The voice then demands that you immediately pay them a Bitcoin ransom, or else you’ll never be able to use and access your data again.

I suspect that the response to this all-too-familiar scenario would be quite different from the first one.

Why is that? In both scenarios, the “hostages” are non-living things: your sofa and your data.

With the stolen couch, you can just go to the store and purchase a new one. The criminals can’t prevent you from exercising this option.

With the encrypted data scenario, you can protect the critical data with a robust backup solution, and simply try to restore any encrypted data from the most recent backup job. However, in this case, the hackers still have two ways to stop you from recovering data from backups:

  • By targeting and encrypting your backup repositories and the storage they reside on, or
  • By gaining access to the backup software itself and deleting the backup repositories directly

But there’s hope to stop hackers from disabling your data recovery options.

• [Listing]:

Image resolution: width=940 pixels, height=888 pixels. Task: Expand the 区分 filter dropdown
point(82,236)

---

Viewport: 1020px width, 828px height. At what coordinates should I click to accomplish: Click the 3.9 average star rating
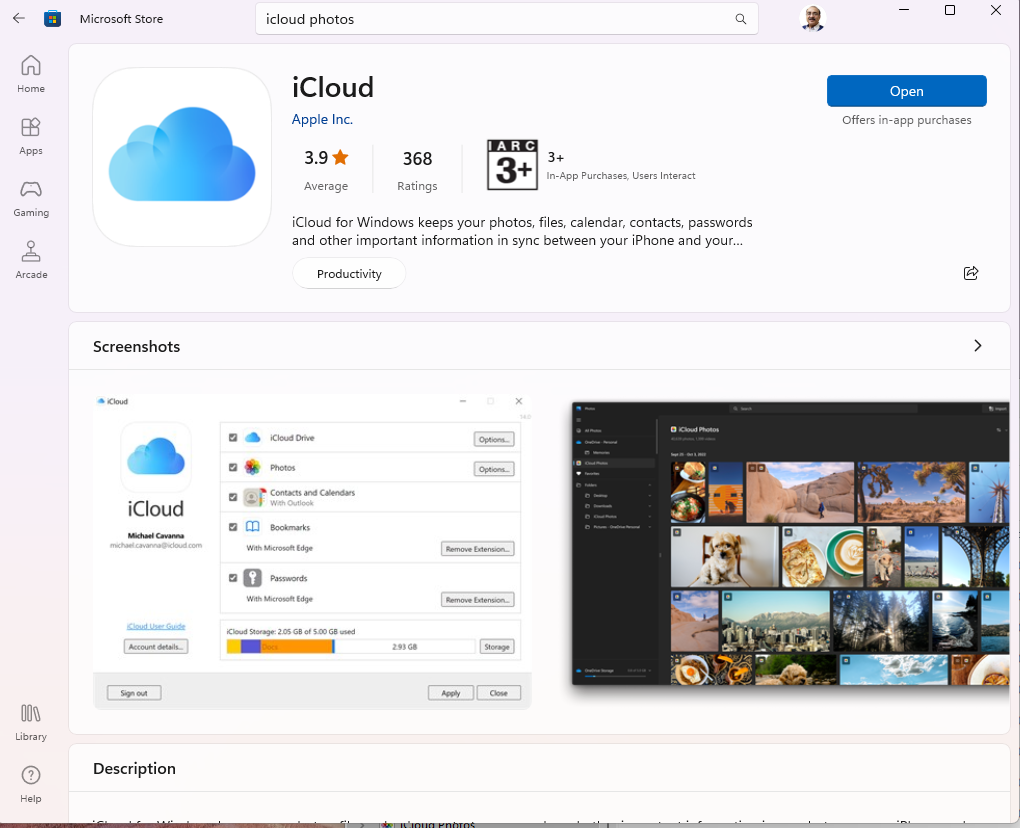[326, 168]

• [What you should do]: Continue the piece on keeping backups safe from ransomware hackers, starting right after its last sentence.

• [Exercise answer]:
How to protect your data from ransomware

When designing backup solutions with ransomware protection and recovery in mind, these solutions should always include the following requirements:

  • All flash storage to enable fast recovery of large datasets within defined SLAs
  • Built-in, always-on ransomware protection features that provide immutable or “air gap” protection for backup data from encryption or malicious deletion
  • Compatibility and interoperability with existing investments in data protection
  • Cloud-like consumption options that allow you to pay only for the storage you need

With these recommendations in place, you would have the capability to successfully recover from a ransomware attack within your organization’s defined SLAs. That means that you can now respond to the ransom demand for the data the same way you would if the ransom demand were for the couch—by simply saying, “No.”

Whenever that happens, I will know that I have been successful in my goal of transforming my clients’ data into a couch!

With the right people and the right partners, Sirius focuses on solutions that will help you manage your operations, optimize your IT, secure it all, and transform your business.

If you need a plan to stop ransomware in its tracks and recover quickly, be sure to contact us to discuss your specific needs. Our team can help you implement a comprehensive and effective data protection strategy.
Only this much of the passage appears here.